* Tasks to complete *
**1.** Quote word for word the passage in the article on Christophe Gamard below, starting with "Christophe Gamard, Gamar" and going on through "of his sons.".
**2.** Condense the paragraph beginning "He was a master mason in 1613" in the Christophe Gamard article below into a bulleted list that keeps its main facts.

==== Document segment

= Christophe Gamard =

French architect

Christophe Gamard, Gamar or Gamart, was a 17th-century French architect, who worked in Paris and died there in 1649.

== Biography ==
He was a master mason in 1613, an architect of the old Saint-Sulpice in 1623 (and began its reconstruction after 1643), and a city juror (juré de la Ville) in 1626. He was an assistant of Claude Vellefaux, the supervising architect (architecte voyer) of the Abbey of Saint-Germain-des-Prés, and succeeded him in that position in 1627. He became an architect of the king (architecte du roi) in 1639.

=== Family ===
He married Claude Vellefaux's daughter, Étiennette Vellefaux. They had two sons, Christophe and Hubert. Widowed, he married Marie Gillier in 1648, despite the opposition of his sons.

His brother, Philippot Gamard, worked on the Hotel de Nemours, rue Séguier, in 1620, and at houses, current rues de Sévigné and Rue des Trois-Portes between 1616 and 1619.

== Works ==
- Houses in rue de la Cerisaie in 1613, rue de Seine in 1614, rue de Buci where he had his own house at number 27 in 1631
- The enlargement of the nave of the former Saint-Sulpice church by adding side chapels, between 1614 and 1631
- The Pont au Double, between 1626 and 1631, on the small arm of the Seine to connect the buildings of the Hôtel-Dieu located on the île de la Cité with those on the left bank. He succeeded his father-in-law as architect of the Hôtel-Dieu de Paris and created the Rosary Room and the great portal of the rue de la Bûcherie, between 1626 and 1635
- The Prison de l'Abbaye, dependence of justice of the abbot of Saint-Germain-des-Prés, built between 1631 and 1635.

========
==== Records shown

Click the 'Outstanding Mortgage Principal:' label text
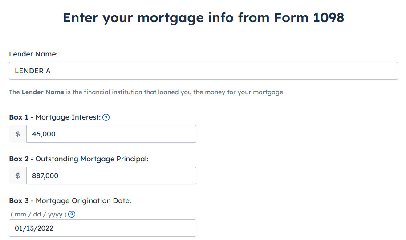This screenshot has height=240, width=406. 92,159
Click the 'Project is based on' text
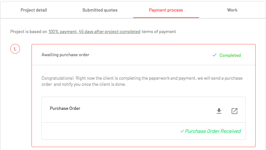266x150 pixels. [29, 32]
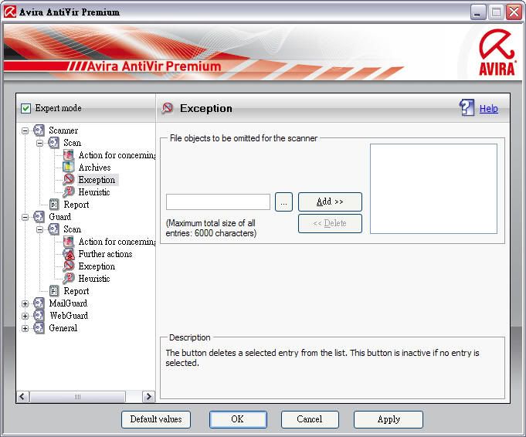Expand the General tree node
This screenshot has width=526, height=437.
tap(25, 328)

========

* Expected responses *
**1.**
Christophe Gamard, Gamar or Gamart, was a 17th-century French architect, who worked in Paris and died there in 1649.

== Biography ==
He was a master mason in 1613, an architect of the old Saint-Sulpice in 1623 (and began its reconstruction after 1643), and a city juror (juré de la Ville) in 1626. He was an assistant of Claude Vellefaux, the supervising architect (architecte voyer) of the Abbey of Saint-Germain-des-Prés, and succeeded him in that position in 1627. He became an architect of the king (architecte du roi) in 1639.

=== Family ===
He married Claude Vellefaux's daughter, Étiennette Vellefaux. They had two sons, Christophe and Hubert. Widowed, he married Marie Gillier in 1648, despite the opposition of his sons.

**2.**
- 1613: master mason
- 1623: architect of the old Saint-Sulpice (began its reconstruction after 1643)
- 1626: city juror (juré de la Ville)
- Assistant to Claude Vellefaux, supervising architect (architecte voyer) of the Abbey of Saint-Germain-des-Prés; succeeded him in 1627
- 1639: architect of the king (architecte du roi)